Meanwhile in Turkey, Erdogan is now locking up journalists
I’ve grown tired of typing the phrase, the situation in Turkey continues to deteriorate, but there’s really no other way to describe it. Ever since the aborted coup this summer, Turkish President (and aspiring dictator) Recep Tayyip Erdogan has been sacking workers across multiple business sectors and locking up his perceived “enemies” by the tens of thousands. The latest group to be added to the latter list is composed of journalists from one of the country’s only remaining independent newspapers which has been critical of some of Erdogan’s policies. (BBC)
Nine journalists from Turkey’s pro-opposition newspaper Cumhuriyet have been arrested and remanded in custody by a court in Istanbul.
The newspaper’s editor, a well-known cartoonist, and an anti-government columnist were among those arrested.
They are the latest in a series of charges laid against critics of President Recep Tayyip Erdogan.
On Friday, nine politicians, including the leaders of the country’s pro-Kurdish HDP party, were also jailed.
A further nine officials from the HDP, including regional heads from the south-eastern province of Adana, were detained on Saturday.
The use of the word “detained” here is interesting because recent history shows us that “disappeared” might be a better verb. The journalists and the politicians from the opposition party have been tossed into cells somewhere and, as the BBC notes, there is no date set for a trial on whatever trumped up charges they face. Nor do some local observers expect there to be one. These people have simply vanished because they dared to speak out against the tyrant.
If such events unfolded in a more democratic society we would expect to be hearing about it from alternative news sources and social media, but we probably shouldn’t look for much of that out of Turkey in the near future. Erdogan has already clamped down on Twitter, Facebook and other such outlets. (TurkeyBlocks)
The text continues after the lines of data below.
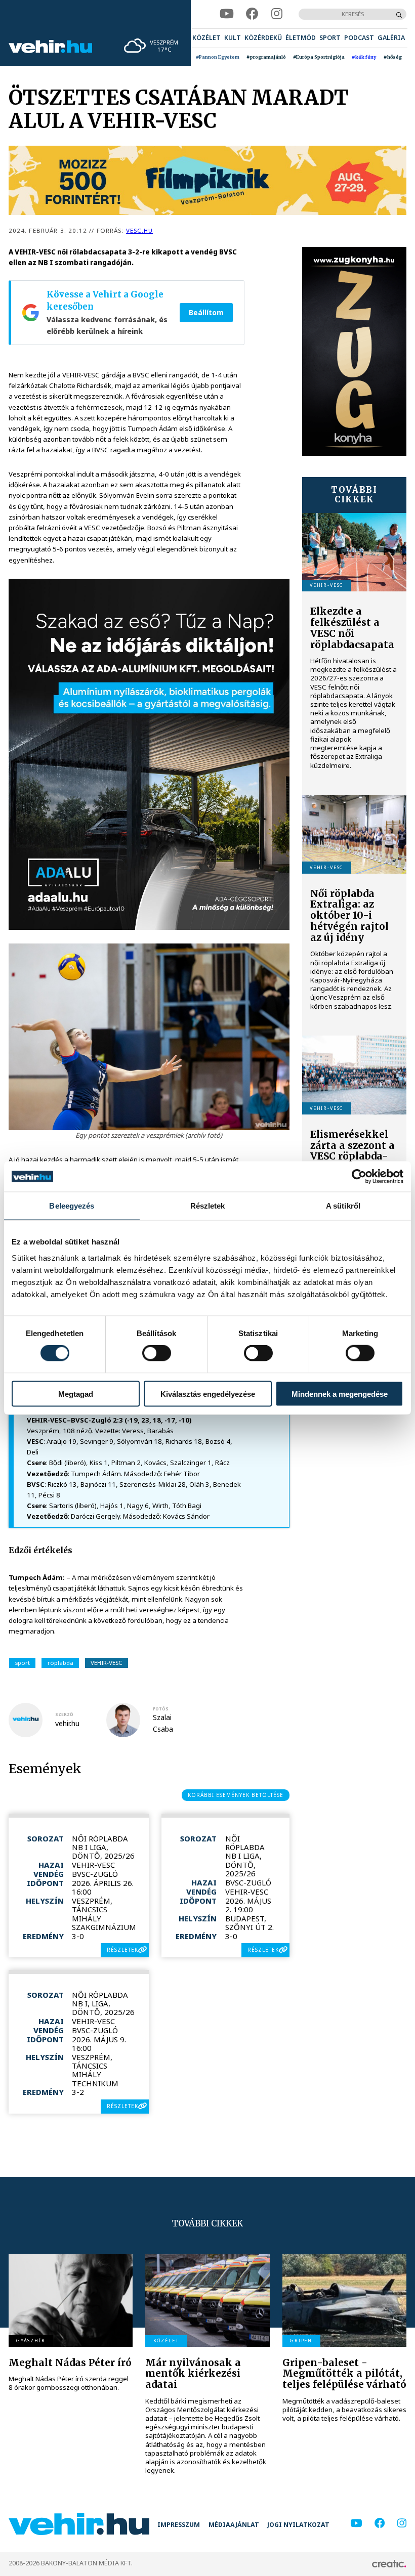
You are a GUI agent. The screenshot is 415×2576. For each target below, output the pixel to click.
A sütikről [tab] (343, 1205)
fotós (161, 1708)
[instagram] (276, 14)
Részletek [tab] (207, 1205)
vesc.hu (139, 230)
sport (22, 1662)
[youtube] (227, 14)
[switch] (156, 1353)
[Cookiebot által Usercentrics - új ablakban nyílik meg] (359, 1176)
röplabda (60, 1662)
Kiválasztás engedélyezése (207, 1393)
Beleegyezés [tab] (71, 1205)
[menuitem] (206, 38)
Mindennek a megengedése (340, 1393)
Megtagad (75, 1393)
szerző (64, 1714)
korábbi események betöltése (235, 1794)
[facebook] (252, 14)
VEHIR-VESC (106, 1662)
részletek (122, 1949)
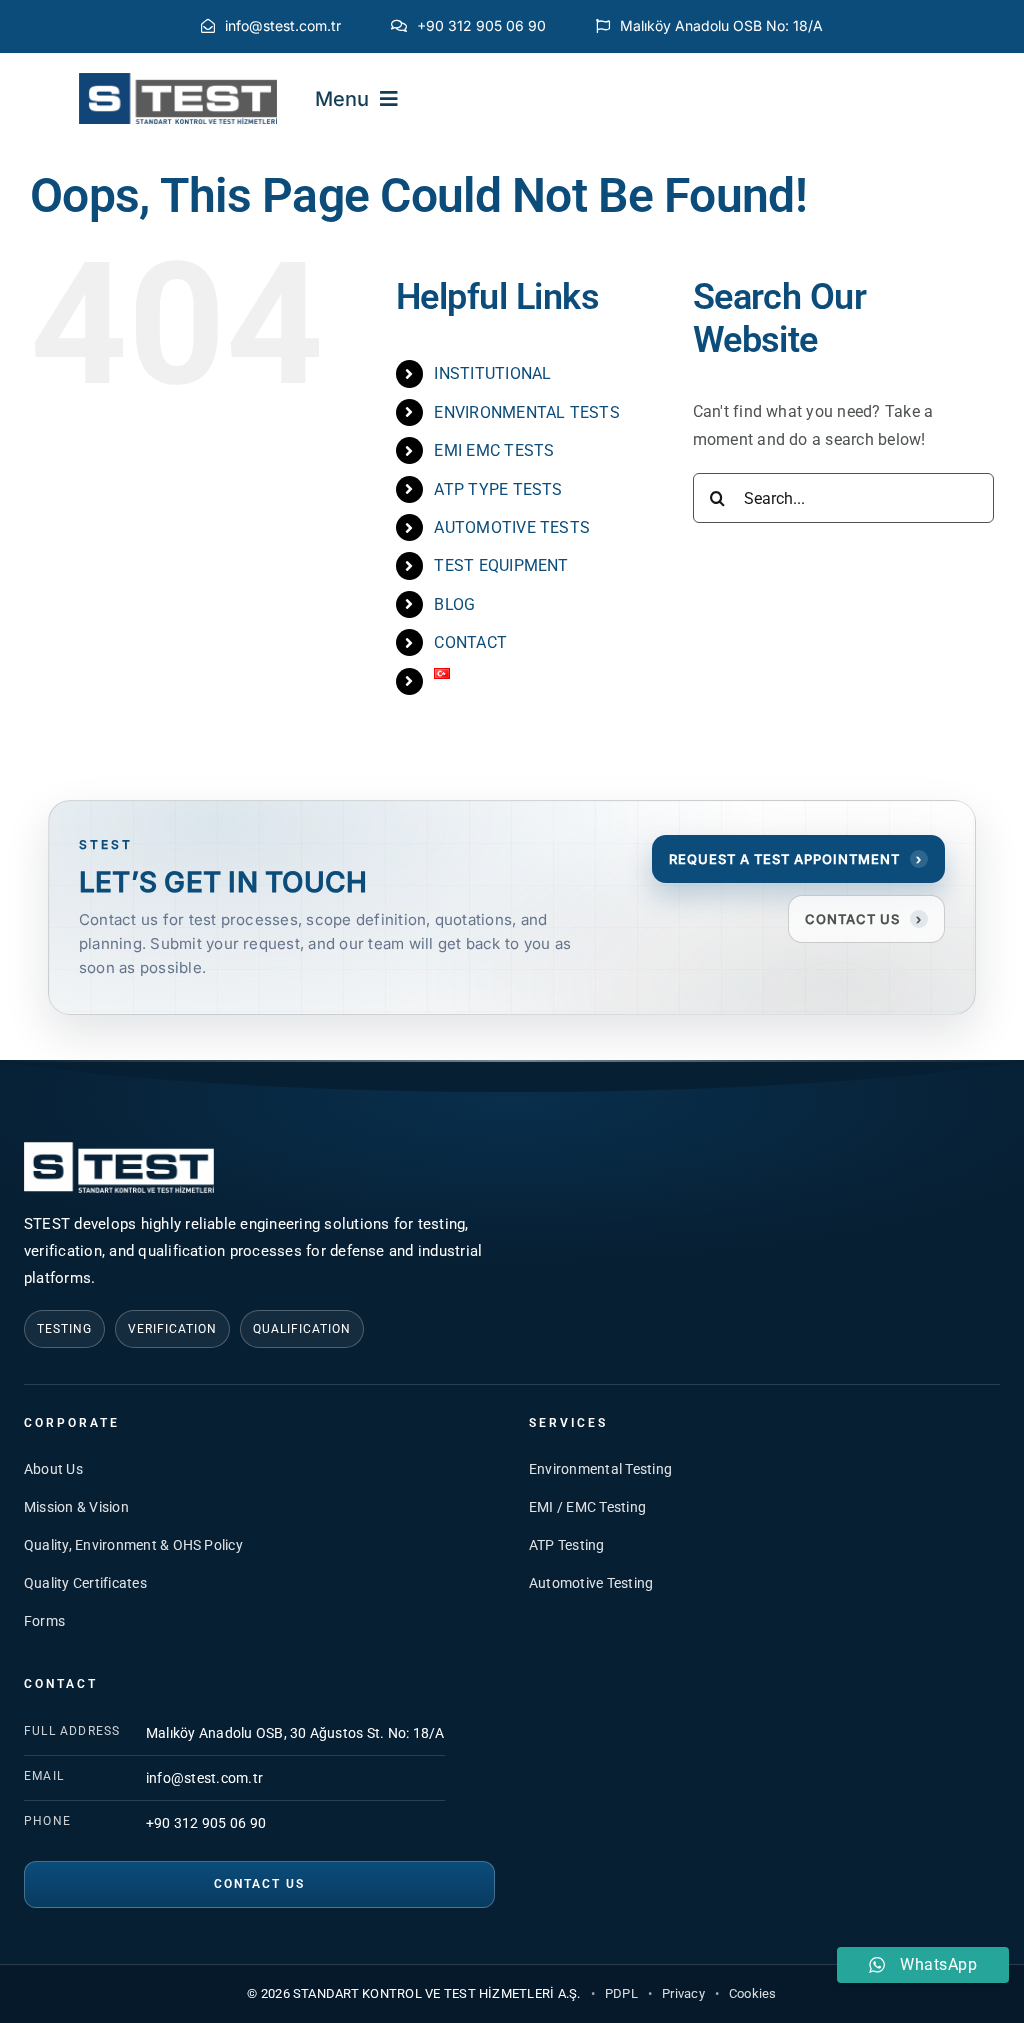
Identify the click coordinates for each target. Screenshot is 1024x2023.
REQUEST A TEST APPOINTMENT (795, 859)
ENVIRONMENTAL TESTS (527, 412)
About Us (53, 1469)
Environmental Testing (600, 1469)
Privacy (683, 1993)
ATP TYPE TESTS (498, 489)
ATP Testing (567, 1545)
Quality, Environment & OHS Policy (133, 1545)
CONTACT (470, 642)
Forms (44, 1621)
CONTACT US (863, 919)
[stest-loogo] (178, 80)
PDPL (621, 1993)
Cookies (753, 1993)
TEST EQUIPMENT (501, 565)
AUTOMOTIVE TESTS (512, 527)
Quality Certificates (85, 1583)
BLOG (454, 604)
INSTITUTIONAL (492, 373)
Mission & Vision (76, 1507)
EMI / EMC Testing (587, 1507)
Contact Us (259, 1884)
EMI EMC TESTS (494, 450)
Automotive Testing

The TurkeyBlocks monitoring network has detected restrictions on access to multiple social media services Facebook, Twitter and YouTube throughout Turkey beginning Friday Nov 04 2016 1:20AM local time, ongoing through into Friday afternoon.
Restrictions on messaging services WhatsApp, Skype and Instagram have also now been detected, validating widespread user complaints about WhatsApp service failure in Turkey – the first time nationwide restrictions have been detected on the popular messaging apps in recent years.
The incident is believed to be related to the detention of multiple leaders of opposition political party HDP, accompanied by raids of the HDP headquarters in Ankara.
The response from the United States government thus far has ranged between “muted” and nothing at all. A couple of strongly worded letters from John Kerry have amazingly failed to dissuade Erdogan from his path to what amounts to little more than a dictatorship. As one interesting side note, the President of Turkey seems to know which side his bread is buttered on when it comes to the American elections. One Wikileaks missive showed that Erdogan’s proxies have been trying to make donations to the Democrats and in at least one case, the Clinton team decided to take the money anyway even after being warned of the influence peddling connotations. (Free Beacon)
Top Hillary Clinton campaign officials were warned last summer that Turkish President Recep Tayyip Erdogan would make contributions to the campaign through American proxies to gain favor, but chose to take money from one of the people they were warned about nonetheless.
The warning came last August in an email to Clinton campaign chairman John Podesta. Michael Werz, an expert on Turkey who used to work for Podesta’s Center for American Progress, told Podesta that the “Erdogan faction” was making investments in Democratic candidates such as Clinton.
“Am told that the Erdogan crew also tries to make inroads via donations to Democratic candidates, including yours,” Werz told Podesta. “Two names that you should be aware of are Mehmet Celebi and Ali Cinar.”
The Obama administration has essentially given Recep Tayyip Erdogan a free pass to act like a third world strongman and Turkey seems to be counting on similar treatment from Hillary Clinton if she’s elected. Should he expect to see those results? Erdogan has already been hurling insults at Clinton, calling her a “novice” on foreign policy, so he clearly doesn’t seem to be too afraid of her. For her part, Clinton has done little aside from expressing her support for “the democratically elected government of Turkey” shortly after the coup. If Secretary Clinton takes the baton from Obama, Erdogan looks to be in for smooth sailing as he continues to turn his nation into a totalitarian prison state.